The task:
Convert the data from the line with "The image size is (286, 163)." to the line with "[x=45, y=41]" into a two-column CSV headed input and output, putting each text and its answer on one row. Quote every field, replace line breaks with spaces, and leave out the pictures.

Record set:
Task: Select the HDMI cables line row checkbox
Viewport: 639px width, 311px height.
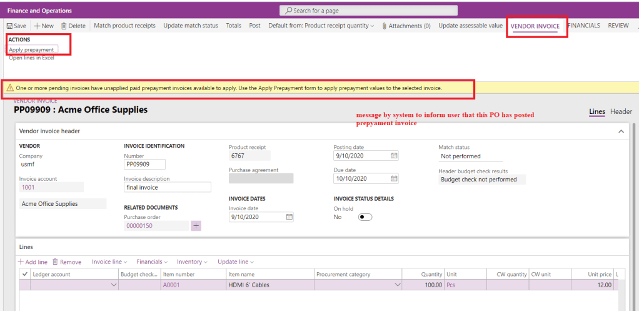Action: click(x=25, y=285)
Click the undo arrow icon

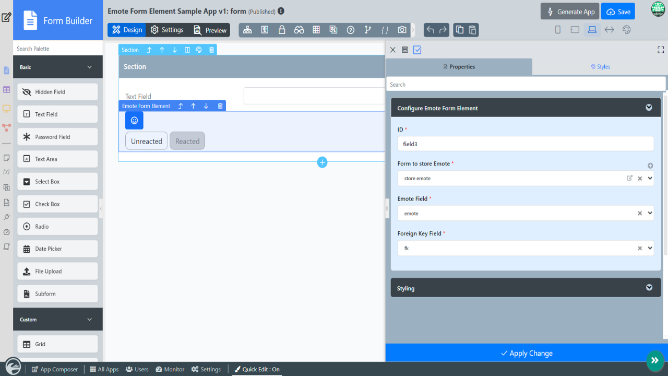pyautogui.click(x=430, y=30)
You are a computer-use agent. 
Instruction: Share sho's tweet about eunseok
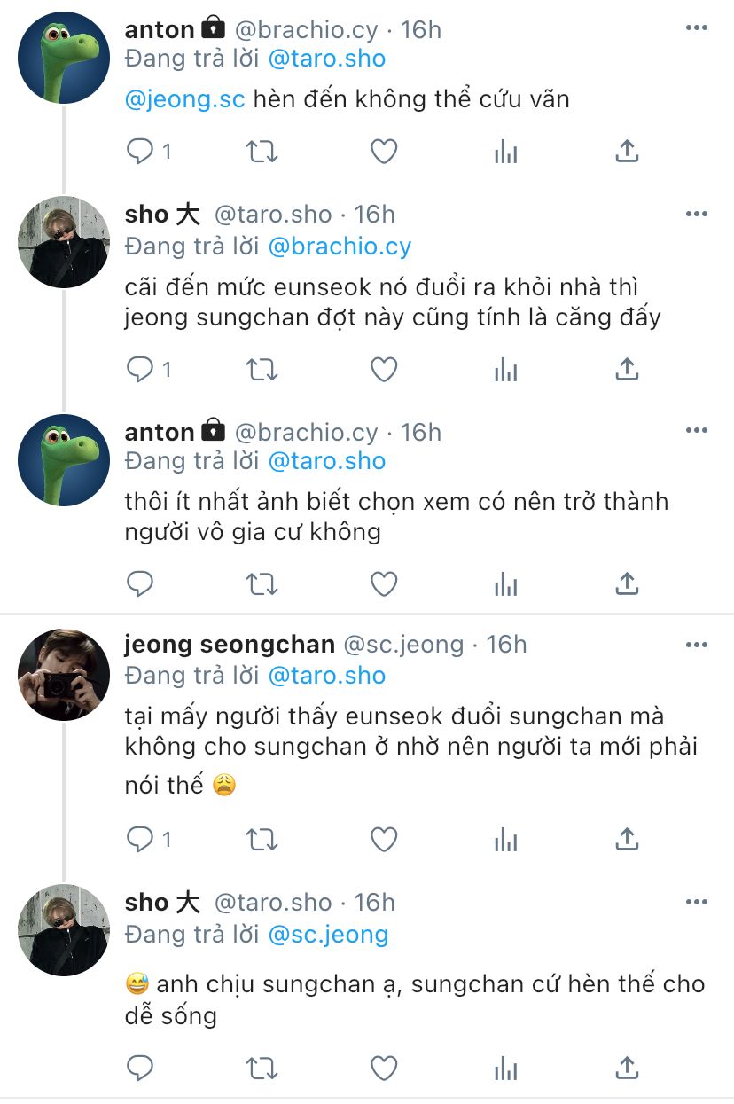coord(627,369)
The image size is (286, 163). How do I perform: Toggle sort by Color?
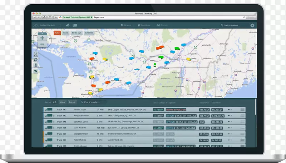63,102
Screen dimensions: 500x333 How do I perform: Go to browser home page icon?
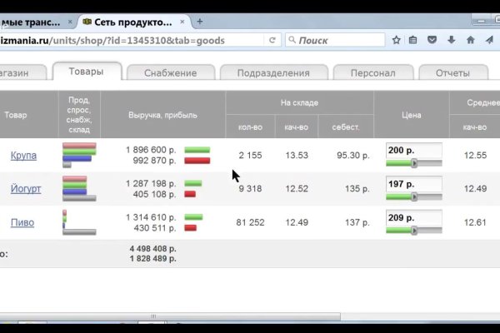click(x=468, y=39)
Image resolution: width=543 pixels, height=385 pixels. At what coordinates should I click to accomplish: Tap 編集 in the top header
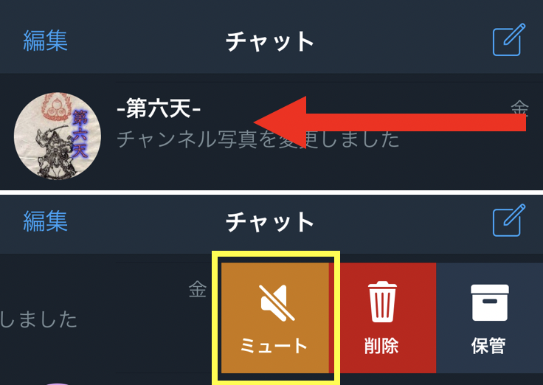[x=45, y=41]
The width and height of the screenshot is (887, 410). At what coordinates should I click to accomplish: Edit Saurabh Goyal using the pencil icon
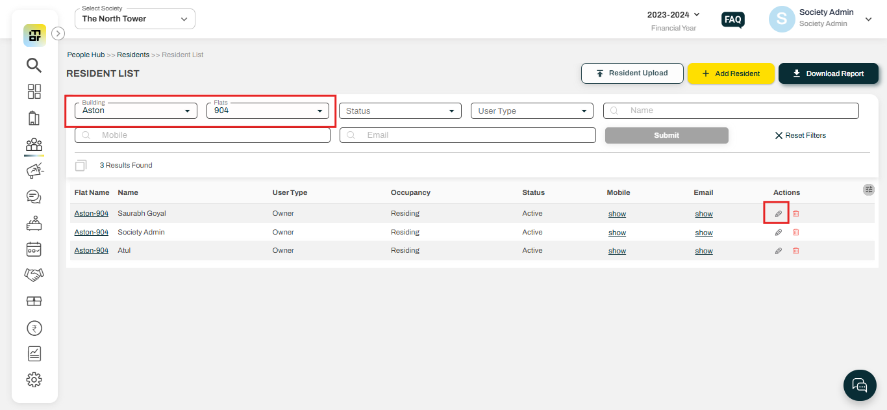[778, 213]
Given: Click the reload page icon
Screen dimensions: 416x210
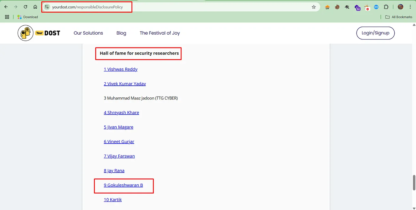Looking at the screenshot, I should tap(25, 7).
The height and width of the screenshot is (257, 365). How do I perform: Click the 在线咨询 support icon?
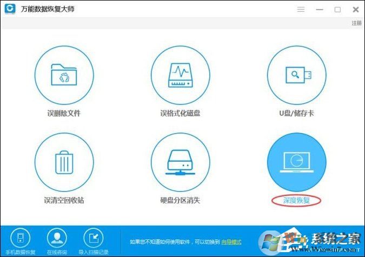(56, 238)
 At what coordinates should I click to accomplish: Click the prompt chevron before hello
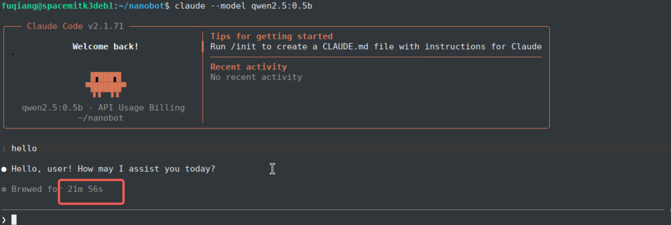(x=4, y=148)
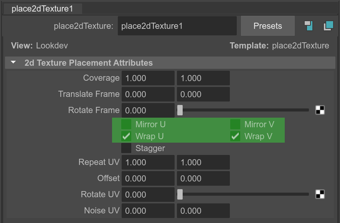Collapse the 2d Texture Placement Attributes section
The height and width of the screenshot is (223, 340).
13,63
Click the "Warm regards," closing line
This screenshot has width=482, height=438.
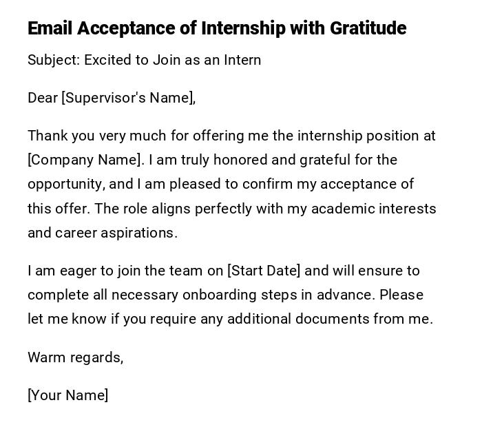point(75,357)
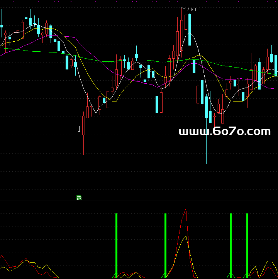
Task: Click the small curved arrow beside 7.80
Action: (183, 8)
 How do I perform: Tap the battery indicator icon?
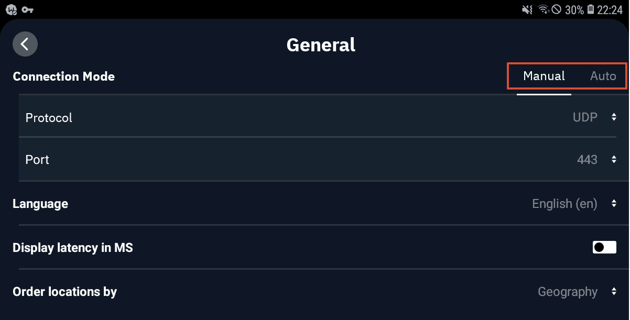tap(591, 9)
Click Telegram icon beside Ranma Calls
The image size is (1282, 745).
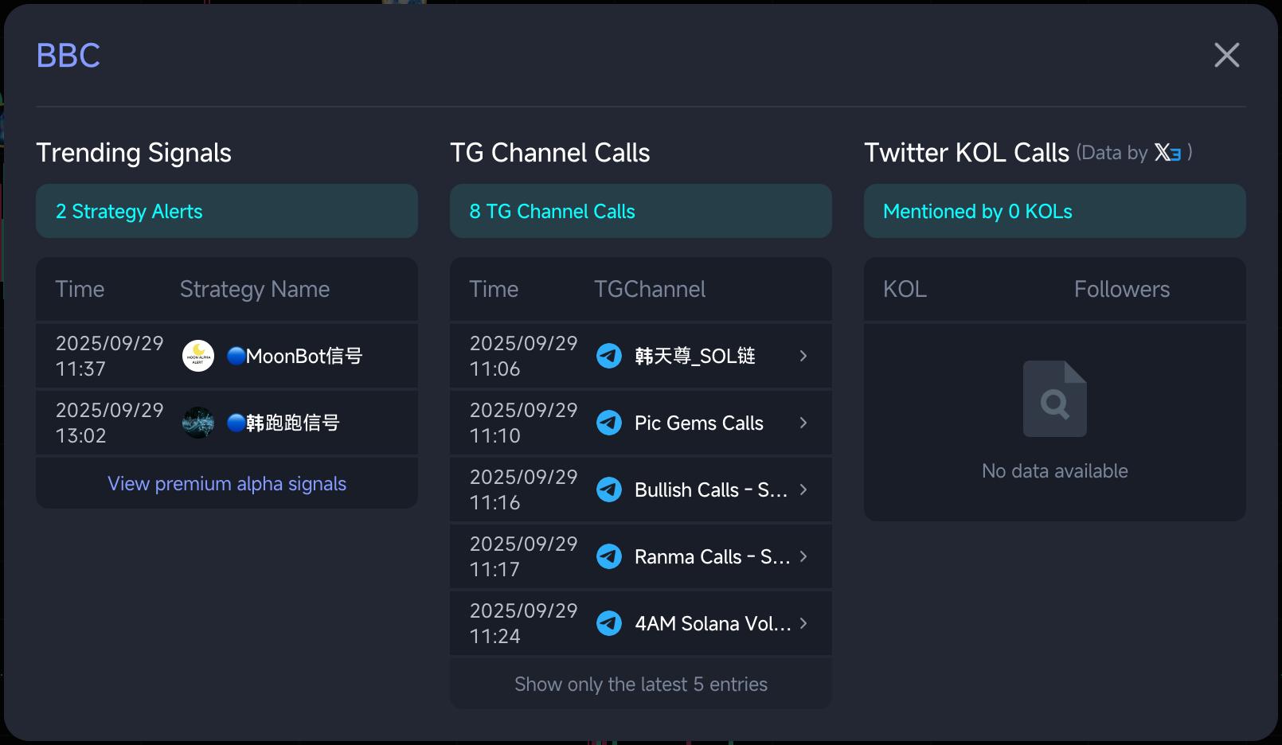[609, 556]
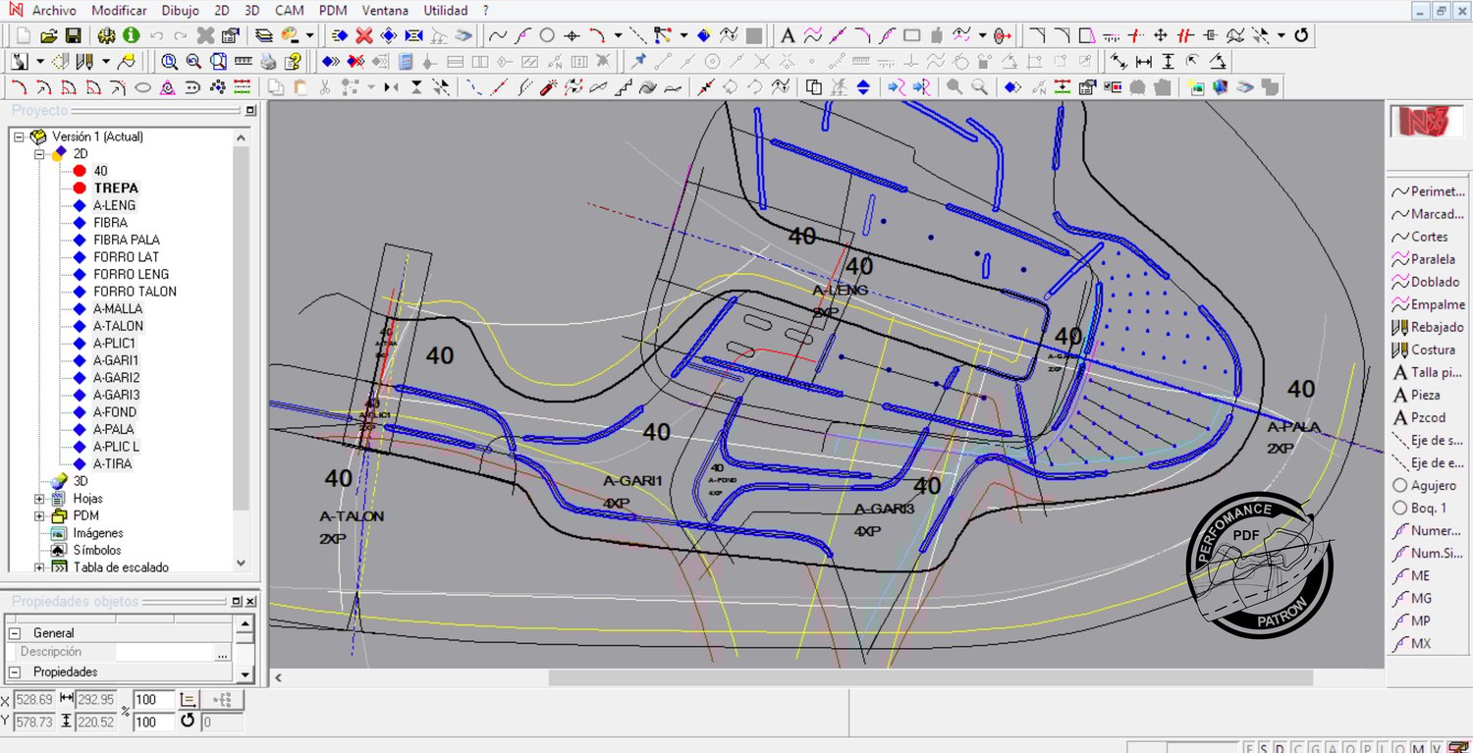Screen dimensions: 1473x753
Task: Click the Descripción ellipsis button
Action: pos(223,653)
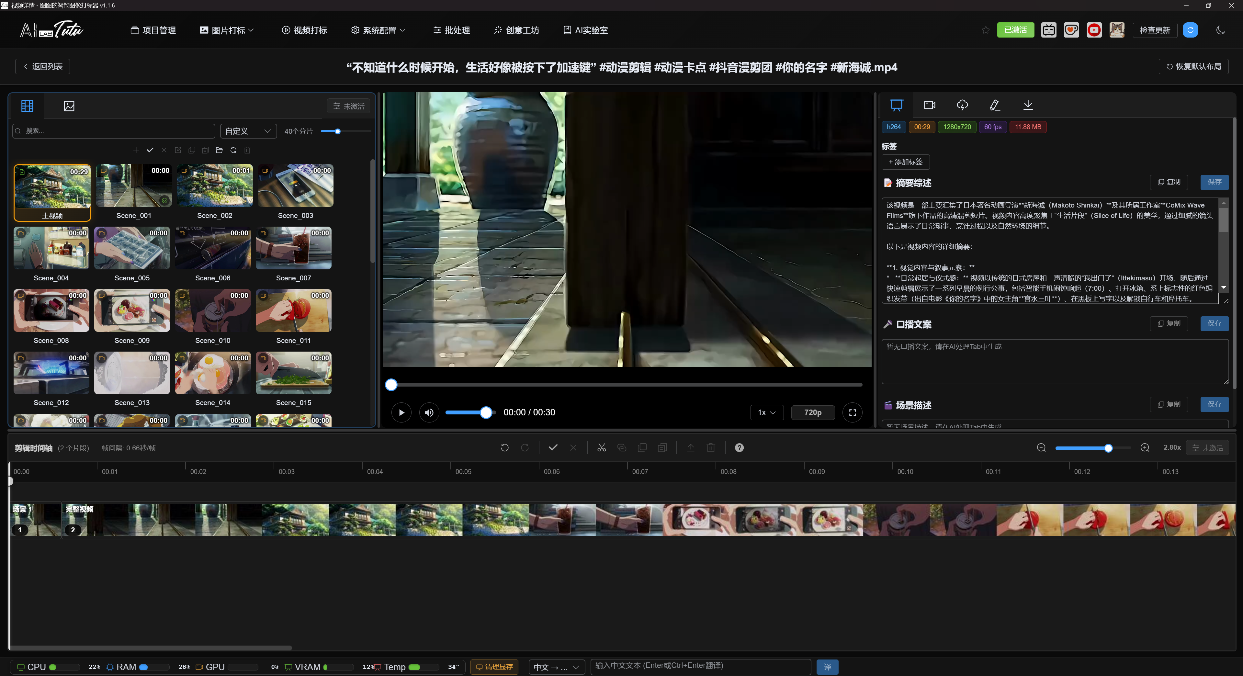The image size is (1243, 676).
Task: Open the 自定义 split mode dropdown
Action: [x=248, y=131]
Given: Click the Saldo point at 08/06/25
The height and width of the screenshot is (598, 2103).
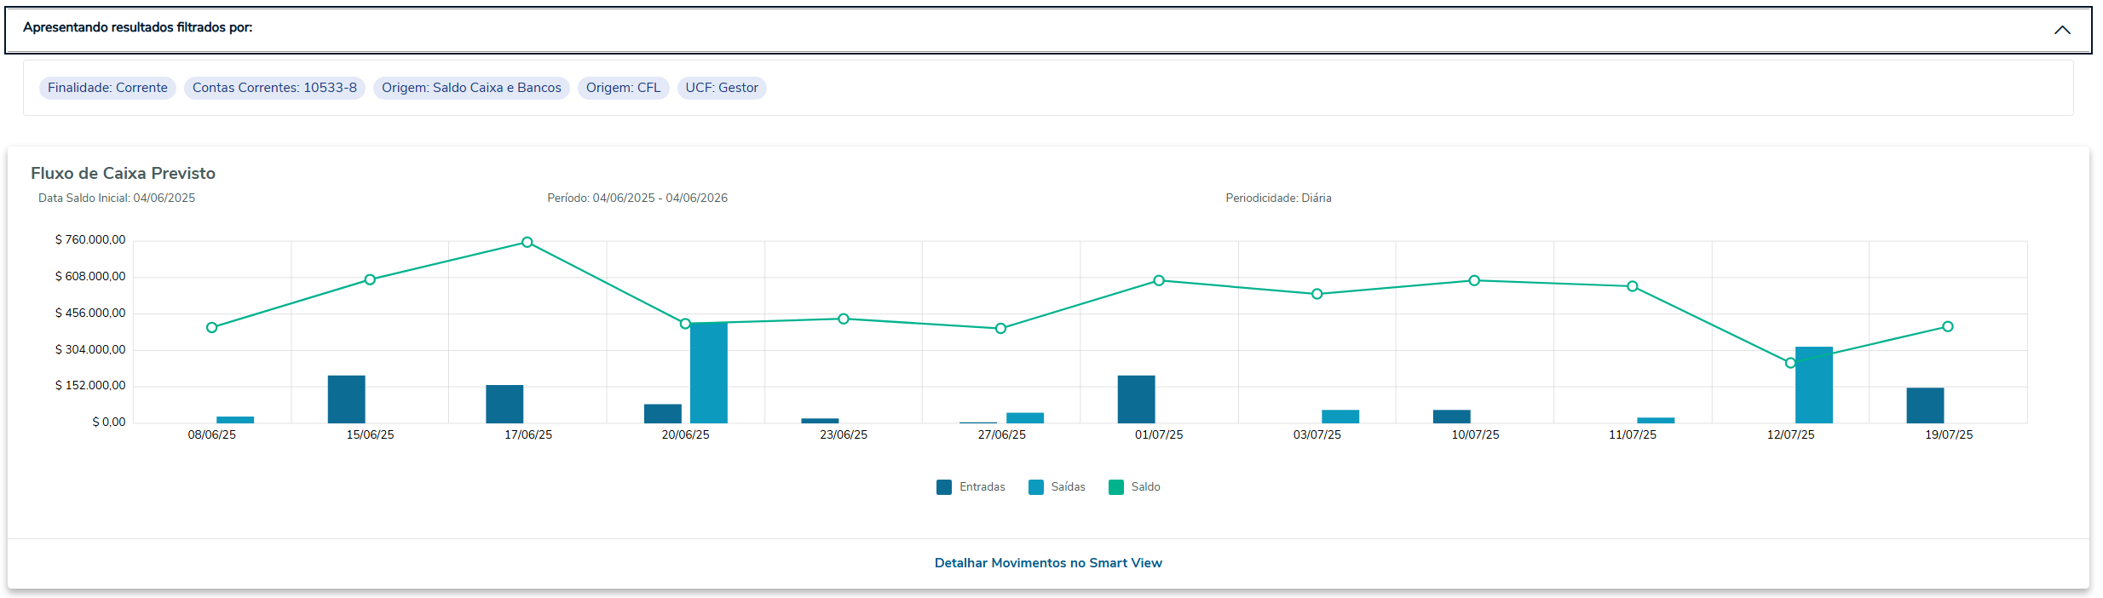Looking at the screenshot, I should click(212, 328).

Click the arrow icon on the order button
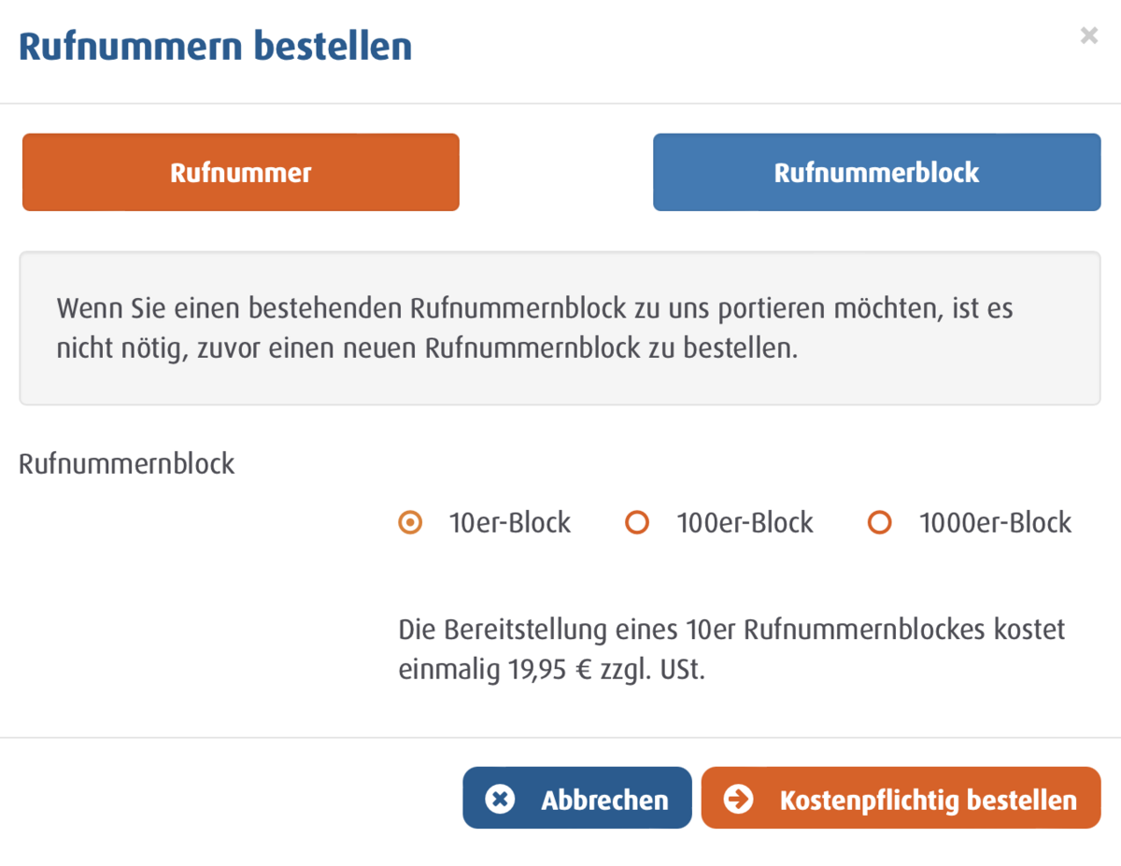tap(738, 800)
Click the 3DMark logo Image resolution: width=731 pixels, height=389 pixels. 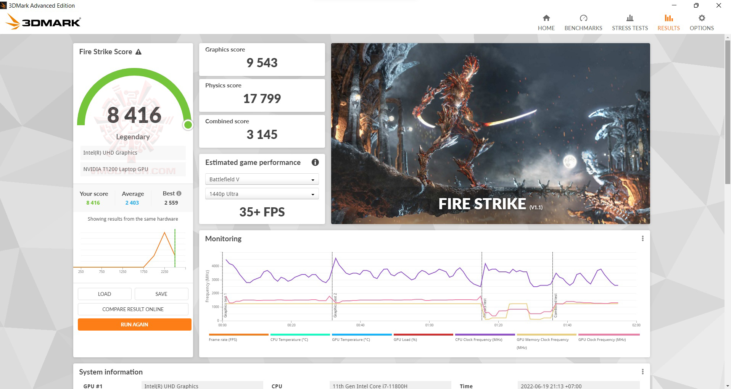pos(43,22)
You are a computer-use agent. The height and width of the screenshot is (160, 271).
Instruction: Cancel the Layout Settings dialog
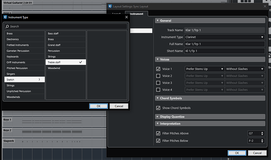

The output:
input,output
"The image size is (286, 163). How do I perform: Toggle sort by Color?","63,102"
"Screen dimensions: 500x333 How do I perform: Go to browser home page icon?","click(x=468, y=39)"
"Image resolution: width=543 pixels, height=385 pixels. At what coordinates should I click to accomplish: Tap 編集 in the top header","[x=45, y=41]"